Eine Bestandsaufnahme

 von Oliver Meier

"Jeder Kernwaffenstaat, der Vertragspartei ist, verpflichtet sich, Kernwaffen und sonstige Kernsprengkörper oder die Verfügungsgewalt darüber an niemanden unmittelbar oder mittelbar weiterzugeben und einen Nichtkernwaffenstaat weder zu unterstützen noch zu ermutigen noch zu veranlassen, Kernwaffen oder sonstige Kernsprengkörper herzustellen oder sonstwie zu erwerben oder Verfügungsgewalt darüber zu erlangen.

(Artikel I, Nichtverbreitungs-Vertrag)


"Maastricht II", so lautet das Stichwort für den Versuch der Mitgliedstaaten der Europäischen Union im Rahmen einer 1996/97 stattfindenden Regierungskonferenz die Integration der europäischen Staaten voranzutreiben. Damit sollen über die bereits im Vertrag von Maastricht vereinbarte Gemeinsame Außen- und Sicherheitspolitik der Europäischen Union (GASP) auch die Grundlagen für eine gemeinsame Verteidigungspolitik geschaffen werden. Zwangsläufig wird sich in diesem Kontext die Frage nach der künftigen Rolle der französischen und britischen Atomwaffen stellen. Die nationale Verfügungsgewalt über diese Waffen ist mit einer wirklich vergemeinschafteten europäischen Außen-, Sicherheits- und Verteidigungspolitik letztlich nicht vereinbar - entweder werden die Waffen also abgeschafft oder ihre Kontrolle wird "europäisiert". Aus Frankreich kamen in den vergangen Jahren deshalb verschiedentlich Denkanstöße zur künftigen Rolle der britischen und französischen Atomwaffen. Im September 1995 erneuerte und präzisierte der französische Premierminister Alain Juppé das Angebot die französischen Atomwaffen in einen europäischen Kontext zu stellen. Juppé sprach von "konzertierter Abschreckung", also der Möglichkeit, die Force de frappe nicht mehr ausschließlich im Kontext der französischen Sicherheitspolitik einzusetzen. Ein Jahr nach der Rede Juppés ist es an der Zeit, eine erste Zwischenbilanz zu ziehen und zu fragen, in welche Richtung sich die Atomwaffenpolitiken der westlichen Kernwaffenstaaten entwickeln.

 

Atomwaffen in Europa: Abrüstung und Modernisierung

In Westeuropa bleiben auch nach dem Ende des Ost-West-Konflikts Hunderte amerikanischer, französischer und britischer Atomwaffen stationiert. Zwar haben alle drei Staaten ihre nuklearen Arsenale verkleinert, sie konsolidieren und modernisieren aber ihre Bestände auf niedrigerem Niveau.

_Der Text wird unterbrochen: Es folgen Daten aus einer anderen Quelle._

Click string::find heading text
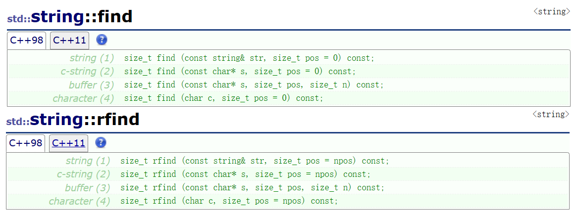 pos(82,17)
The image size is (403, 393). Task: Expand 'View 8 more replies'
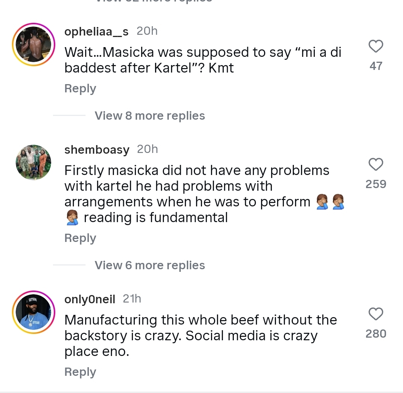pos(150,116)
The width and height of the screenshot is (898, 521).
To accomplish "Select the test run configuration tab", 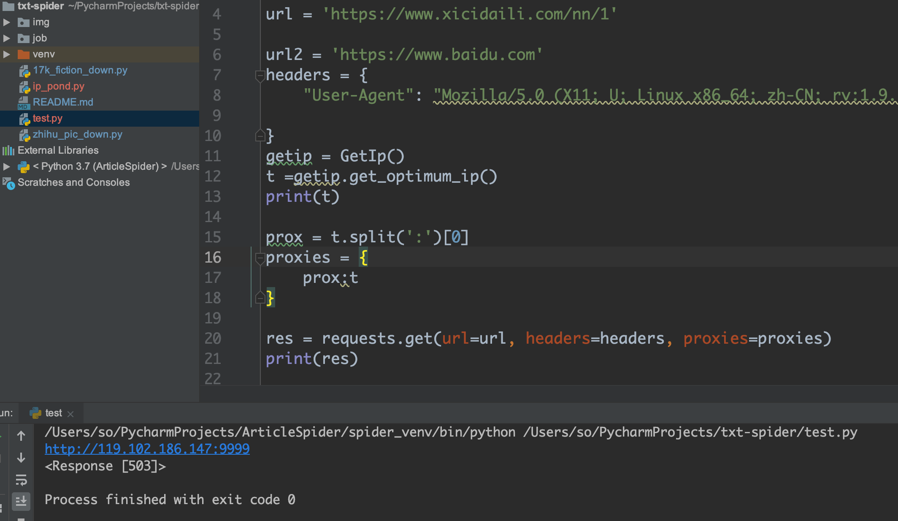I will click(53, 413).
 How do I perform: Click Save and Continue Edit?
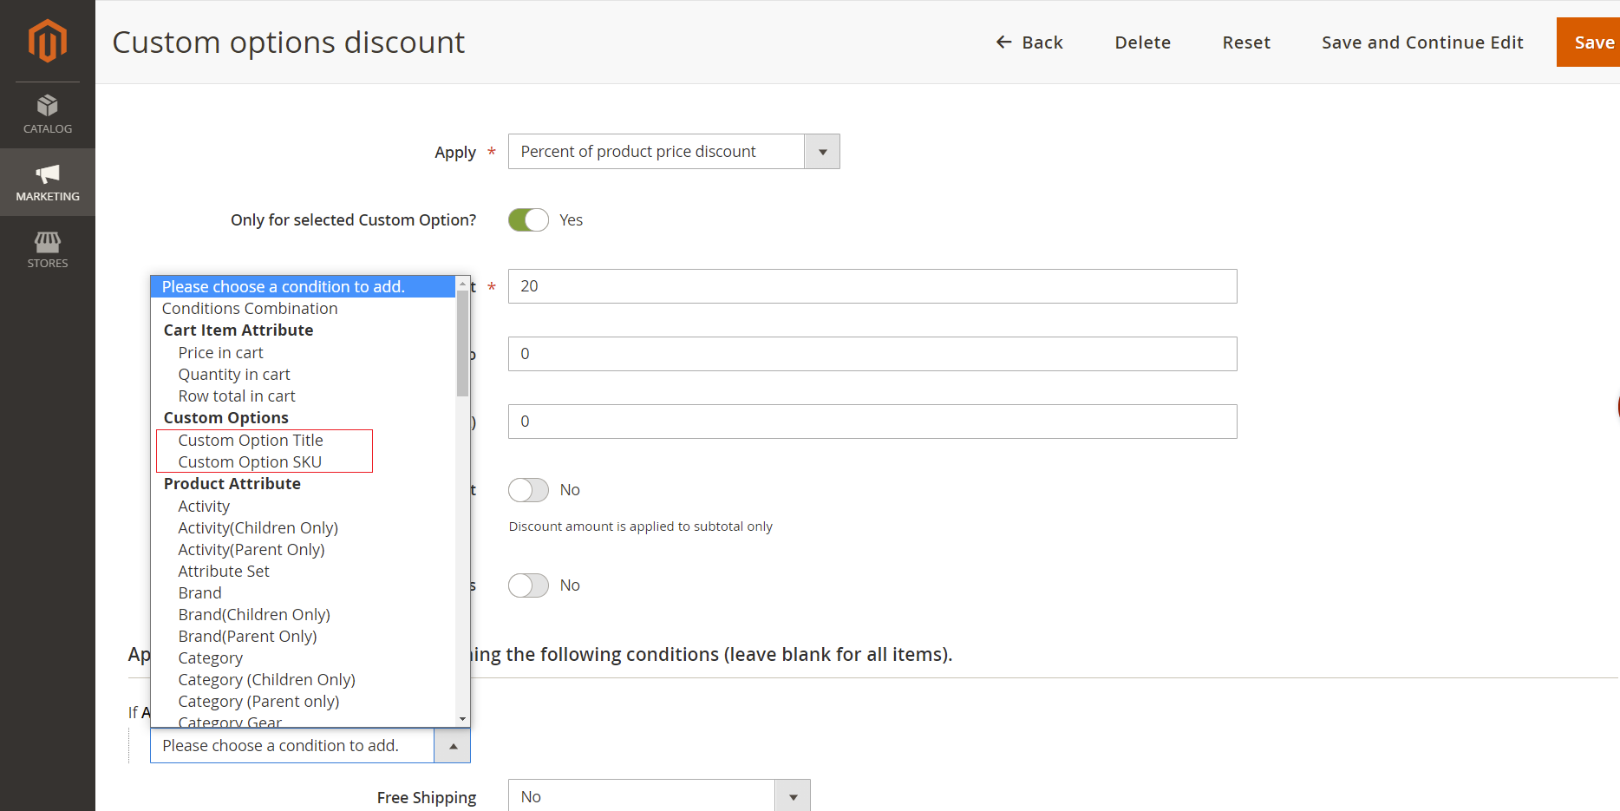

Die USA stationieren zur Zeit mindestens 200 und maximal noch 400 luftgestützte Atombomben des Typs B-61 in Europa. Auf See stationierte Marschflugkörper vom Typ Tomahawk könnten in Krisenzeiten der NATO zusätzlich zugeordnet und in Europa eingesetzt werden. Die Zahl amerikanischer taktischer Kernwaffen im NATO-Bestand sank seit 1988 um 91%.

Großbritannien verlor seine landgestützten Kernwaffen, als die USA beschlossen, alle Atomsprengköpfe für atomare Kurzstreckenwaffen außer Dienst zu stellen. Zur Zeit ist das Vereinigte Königreich dabei, seine Atombomben bis 1998 außer Dienst zu stellen. Gleichzeitig wird die atomare U-Boot-Flotte modernisiert. Vier hochmoderne Unterseeboote der Vanguard-Klasse sollen ab dem Jahr 2000 einsatzbereit sein; das erste ist bereits in Dienst gestellt worden. Sie werden mit amerikanischen Trident II-Raketen ausgestattet sein und nach Regierungsangaben maximal 192 Sprengköpfe tragen und künftig sowohl die strategische Aufgabe der Abschreckung als auch substrategische, taktische Aufgaben erfüllen. Damit wird die Sprengkraft des britischen Nukleararsenals insgesamt um 21% reduziert und die Anzahl der Sprengköpfe um 59% geringer sein als in den siebziger Jahren.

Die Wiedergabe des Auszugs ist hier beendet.